[Records contained in a dataset]

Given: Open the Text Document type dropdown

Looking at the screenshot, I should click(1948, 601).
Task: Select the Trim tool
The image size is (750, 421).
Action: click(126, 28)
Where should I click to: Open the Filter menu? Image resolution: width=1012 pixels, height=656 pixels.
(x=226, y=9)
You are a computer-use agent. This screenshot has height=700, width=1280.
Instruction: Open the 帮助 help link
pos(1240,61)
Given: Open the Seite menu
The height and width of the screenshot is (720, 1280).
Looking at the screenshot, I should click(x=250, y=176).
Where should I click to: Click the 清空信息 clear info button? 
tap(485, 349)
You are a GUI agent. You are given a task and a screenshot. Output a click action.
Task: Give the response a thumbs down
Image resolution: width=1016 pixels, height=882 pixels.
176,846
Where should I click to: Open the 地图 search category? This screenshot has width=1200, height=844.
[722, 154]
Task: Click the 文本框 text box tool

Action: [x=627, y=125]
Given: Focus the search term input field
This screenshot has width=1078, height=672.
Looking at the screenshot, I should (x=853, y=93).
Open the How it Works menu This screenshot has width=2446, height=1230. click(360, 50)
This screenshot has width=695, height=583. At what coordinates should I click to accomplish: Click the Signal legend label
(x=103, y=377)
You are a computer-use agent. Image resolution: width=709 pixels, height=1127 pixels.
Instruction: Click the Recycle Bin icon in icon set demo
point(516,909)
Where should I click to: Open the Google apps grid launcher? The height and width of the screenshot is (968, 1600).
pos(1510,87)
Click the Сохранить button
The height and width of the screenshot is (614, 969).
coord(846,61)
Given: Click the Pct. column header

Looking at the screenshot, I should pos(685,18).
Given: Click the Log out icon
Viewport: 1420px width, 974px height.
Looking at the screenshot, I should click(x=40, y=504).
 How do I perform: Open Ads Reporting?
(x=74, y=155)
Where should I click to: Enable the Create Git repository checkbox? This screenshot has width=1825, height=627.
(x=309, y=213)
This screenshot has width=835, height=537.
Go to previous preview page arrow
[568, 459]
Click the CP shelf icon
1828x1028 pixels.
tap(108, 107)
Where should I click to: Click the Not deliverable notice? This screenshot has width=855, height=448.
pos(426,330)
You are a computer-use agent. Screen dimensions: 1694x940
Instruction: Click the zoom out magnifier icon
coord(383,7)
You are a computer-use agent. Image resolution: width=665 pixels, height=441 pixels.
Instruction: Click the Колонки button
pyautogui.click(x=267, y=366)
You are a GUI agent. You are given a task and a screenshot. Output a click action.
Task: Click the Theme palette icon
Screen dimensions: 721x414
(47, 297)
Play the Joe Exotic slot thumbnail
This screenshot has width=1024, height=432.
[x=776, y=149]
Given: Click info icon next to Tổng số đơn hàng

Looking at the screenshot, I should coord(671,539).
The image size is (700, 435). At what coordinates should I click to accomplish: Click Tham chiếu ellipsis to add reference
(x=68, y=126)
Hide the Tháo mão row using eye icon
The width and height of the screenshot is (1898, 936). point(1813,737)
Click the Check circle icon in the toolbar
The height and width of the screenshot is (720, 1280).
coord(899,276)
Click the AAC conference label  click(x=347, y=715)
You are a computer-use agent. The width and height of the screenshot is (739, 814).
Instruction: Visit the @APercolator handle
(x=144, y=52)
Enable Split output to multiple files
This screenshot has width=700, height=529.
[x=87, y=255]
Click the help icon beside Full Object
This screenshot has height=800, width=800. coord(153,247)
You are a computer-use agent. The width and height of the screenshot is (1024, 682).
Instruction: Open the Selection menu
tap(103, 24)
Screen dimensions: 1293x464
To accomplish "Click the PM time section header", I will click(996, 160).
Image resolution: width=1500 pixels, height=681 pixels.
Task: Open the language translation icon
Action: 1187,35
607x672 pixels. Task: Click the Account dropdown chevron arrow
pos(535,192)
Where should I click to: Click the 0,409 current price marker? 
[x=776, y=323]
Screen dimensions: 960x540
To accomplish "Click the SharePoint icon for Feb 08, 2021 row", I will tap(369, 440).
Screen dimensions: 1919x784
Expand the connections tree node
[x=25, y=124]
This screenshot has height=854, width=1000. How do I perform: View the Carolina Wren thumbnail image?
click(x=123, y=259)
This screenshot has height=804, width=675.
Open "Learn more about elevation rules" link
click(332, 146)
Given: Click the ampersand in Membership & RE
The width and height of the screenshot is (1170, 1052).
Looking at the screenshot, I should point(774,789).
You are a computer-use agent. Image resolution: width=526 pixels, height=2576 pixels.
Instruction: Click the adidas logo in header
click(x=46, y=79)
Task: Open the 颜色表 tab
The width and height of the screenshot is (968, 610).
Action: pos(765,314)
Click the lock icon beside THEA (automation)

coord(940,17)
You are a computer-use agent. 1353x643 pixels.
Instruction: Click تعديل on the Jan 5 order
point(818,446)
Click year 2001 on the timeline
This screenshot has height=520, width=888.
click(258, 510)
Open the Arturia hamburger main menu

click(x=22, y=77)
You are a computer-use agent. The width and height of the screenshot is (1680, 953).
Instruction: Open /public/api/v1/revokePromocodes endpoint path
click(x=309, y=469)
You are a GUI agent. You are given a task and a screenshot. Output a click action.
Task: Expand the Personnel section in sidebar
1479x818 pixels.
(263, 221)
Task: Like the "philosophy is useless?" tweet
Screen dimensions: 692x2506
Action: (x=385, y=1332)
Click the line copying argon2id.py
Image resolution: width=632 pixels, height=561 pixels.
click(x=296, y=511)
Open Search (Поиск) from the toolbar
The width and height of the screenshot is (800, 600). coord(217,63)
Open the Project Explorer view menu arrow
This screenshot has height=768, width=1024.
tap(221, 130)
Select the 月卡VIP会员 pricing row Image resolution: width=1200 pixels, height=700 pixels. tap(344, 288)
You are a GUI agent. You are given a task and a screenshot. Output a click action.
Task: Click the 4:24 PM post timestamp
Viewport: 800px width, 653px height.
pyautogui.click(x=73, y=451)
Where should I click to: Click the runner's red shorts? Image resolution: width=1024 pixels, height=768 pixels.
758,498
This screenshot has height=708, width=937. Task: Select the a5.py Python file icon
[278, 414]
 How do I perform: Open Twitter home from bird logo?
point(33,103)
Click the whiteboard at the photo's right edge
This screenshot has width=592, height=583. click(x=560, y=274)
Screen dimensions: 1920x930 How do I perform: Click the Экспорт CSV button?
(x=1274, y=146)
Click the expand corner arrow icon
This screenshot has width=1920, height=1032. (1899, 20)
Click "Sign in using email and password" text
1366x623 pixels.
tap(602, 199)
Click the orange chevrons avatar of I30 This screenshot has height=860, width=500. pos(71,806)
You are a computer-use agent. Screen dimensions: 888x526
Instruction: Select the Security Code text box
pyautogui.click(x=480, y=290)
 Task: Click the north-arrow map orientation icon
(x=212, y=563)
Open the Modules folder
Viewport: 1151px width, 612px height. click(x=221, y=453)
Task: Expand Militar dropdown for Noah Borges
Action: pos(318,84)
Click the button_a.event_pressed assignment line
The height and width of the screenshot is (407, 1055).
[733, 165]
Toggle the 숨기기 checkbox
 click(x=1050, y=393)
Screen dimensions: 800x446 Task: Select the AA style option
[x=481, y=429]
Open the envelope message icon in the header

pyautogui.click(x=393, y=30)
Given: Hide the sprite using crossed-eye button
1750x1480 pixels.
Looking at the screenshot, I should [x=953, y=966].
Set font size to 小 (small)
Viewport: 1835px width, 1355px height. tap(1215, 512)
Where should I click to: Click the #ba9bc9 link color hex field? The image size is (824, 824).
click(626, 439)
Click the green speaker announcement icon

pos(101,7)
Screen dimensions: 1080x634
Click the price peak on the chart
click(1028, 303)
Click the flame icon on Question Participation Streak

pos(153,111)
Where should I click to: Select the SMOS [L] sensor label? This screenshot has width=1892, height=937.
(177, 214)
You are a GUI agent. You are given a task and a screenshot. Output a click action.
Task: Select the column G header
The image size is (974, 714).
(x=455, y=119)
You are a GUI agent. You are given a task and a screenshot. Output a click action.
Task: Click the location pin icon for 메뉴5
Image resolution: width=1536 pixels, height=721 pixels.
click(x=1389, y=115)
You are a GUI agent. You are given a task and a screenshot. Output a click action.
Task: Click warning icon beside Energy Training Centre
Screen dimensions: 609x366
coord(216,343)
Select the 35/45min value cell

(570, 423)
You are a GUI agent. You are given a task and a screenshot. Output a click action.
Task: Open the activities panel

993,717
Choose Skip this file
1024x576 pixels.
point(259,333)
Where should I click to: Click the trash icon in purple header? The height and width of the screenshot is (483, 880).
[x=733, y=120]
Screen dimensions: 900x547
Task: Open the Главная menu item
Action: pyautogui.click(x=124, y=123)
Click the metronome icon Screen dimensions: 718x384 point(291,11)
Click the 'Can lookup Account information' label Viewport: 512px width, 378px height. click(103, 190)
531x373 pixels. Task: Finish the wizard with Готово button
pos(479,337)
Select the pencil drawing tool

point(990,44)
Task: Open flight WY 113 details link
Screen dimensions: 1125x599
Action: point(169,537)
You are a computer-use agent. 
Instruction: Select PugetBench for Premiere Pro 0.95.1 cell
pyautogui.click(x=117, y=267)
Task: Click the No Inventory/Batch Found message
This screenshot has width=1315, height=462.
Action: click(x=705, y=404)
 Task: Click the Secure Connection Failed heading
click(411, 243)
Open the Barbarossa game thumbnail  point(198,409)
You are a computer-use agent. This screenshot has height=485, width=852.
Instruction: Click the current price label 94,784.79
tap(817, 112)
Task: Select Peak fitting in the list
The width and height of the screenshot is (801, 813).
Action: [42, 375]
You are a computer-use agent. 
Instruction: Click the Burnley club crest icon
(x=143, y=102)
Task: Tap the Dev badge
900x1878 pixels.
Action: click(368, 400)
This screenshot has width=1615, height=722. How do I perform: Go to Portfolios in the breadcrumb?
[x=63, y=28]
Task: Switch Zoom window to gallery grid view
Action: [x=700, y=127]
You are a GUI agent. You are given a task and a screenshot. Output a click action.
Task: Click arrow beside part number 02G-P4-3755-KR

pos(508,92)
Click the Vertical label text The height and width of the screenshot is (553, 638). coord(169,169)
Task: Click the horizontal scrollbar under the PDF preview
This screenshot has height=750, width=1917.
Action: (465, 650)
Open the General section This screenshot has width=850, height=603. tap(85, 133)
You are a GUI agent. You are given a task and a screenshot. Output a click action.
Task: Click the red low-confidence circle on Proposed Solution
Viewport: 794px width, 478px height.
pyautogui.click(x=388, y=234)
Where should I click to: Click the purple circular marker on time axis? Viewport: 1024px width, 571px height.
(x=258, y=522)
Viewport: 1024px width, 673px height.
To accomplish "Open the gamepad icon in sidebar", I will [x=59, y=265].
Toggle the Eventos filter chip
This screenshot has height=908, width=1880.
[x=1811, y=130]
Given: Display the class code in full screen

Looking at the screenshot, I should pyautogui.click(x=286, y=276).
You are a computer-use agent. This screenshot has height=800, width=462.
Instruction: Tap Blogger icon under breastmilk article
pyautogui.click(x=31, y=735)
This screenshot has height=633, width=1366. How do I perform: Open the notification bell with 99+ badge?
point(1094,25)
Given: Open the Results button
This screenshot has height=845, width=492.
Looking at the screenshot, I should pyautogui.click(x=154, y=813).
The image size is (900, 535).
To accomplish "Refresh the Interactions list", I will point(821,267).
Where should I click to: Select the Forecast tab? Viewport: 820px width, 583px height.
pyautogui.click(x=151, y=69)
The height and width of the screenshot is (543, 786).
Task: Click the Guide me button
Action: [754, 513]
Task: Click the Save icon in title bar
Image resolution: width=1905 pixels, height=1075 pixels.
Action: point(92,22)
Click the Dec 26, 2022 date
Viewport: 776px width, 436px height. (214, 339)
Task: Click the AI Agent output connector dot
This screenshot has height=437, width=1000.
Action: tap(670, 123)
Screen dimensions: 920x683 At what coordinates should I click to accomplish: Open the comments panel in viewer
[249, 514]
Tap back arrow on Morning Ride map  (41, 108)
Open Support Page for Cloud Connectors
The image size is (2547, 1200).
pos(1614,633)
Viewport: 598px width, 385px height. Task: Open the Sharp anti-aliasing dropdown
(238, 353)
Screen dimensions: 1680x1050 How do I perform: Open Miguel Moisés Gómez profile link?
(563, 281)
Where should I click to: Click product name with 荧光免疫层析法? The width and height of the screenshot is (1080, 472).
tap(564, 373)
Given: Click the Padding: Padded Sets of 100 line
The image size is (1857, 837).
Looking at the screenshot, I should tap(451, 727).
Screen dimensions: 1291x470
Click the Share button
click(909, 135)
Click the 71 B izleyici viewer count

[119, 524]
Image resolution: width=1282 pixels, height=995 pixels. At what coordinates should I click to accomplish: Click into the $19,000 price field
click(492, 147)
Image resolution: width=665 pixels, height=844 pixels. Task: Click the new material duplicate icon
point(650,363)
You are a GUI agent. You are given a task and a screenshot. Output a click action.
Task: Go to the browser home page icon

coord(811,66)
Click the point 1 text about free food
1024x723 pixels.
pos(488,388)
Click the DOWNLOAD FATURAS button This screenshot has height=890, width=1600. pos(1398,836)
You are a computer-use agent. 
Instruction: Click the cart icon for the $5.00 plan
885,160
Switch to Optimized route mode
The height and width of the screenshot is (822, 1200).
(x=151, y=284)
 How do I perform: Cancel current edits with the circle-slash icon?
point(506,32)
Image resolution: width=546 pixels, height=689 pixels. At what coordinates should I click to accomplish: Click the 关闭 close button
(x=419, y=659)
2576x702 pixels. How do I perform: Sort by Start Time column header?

▶ [PROBLEM] Print exactly the lines above, between the one holding "Click the lock icon beside THEA (automation)" and the one holding "Click the line copying argon2id.py", inclusive, and nothing besides.

▶ [ANSWER TO THIS PROBLEM]
Click the lock icon beside THEA (automation)

coord(940,17)
You are a computer-use agent. 1353x643 pixels.
Instruction: Click تعديل on the Jan 5 order
point(818,446)
Click year 2001 on the timeline
This screenshot has height=520, width=888.
click(258, 510)
Open the Arturia hamburger main menu

click(x=22, y=77)
You are a computer-use agent. The width and height of the screenshot is (1680, 953).
Instruction: Open /public/api/v1/revokePromocodes endpoint path
click(x=309, y=469)
You are a GUI agent. You are given a task and a screenshot. Output a click action.
Task: Expand the Personnel section in sidebar
1479x818 pixels.
(263, 221)
Task: Like the "philosophy is useless?" tweet
Screen dimensions: 692x2506
Action: (x=385, y=1332)
Click the line copying argon2id.py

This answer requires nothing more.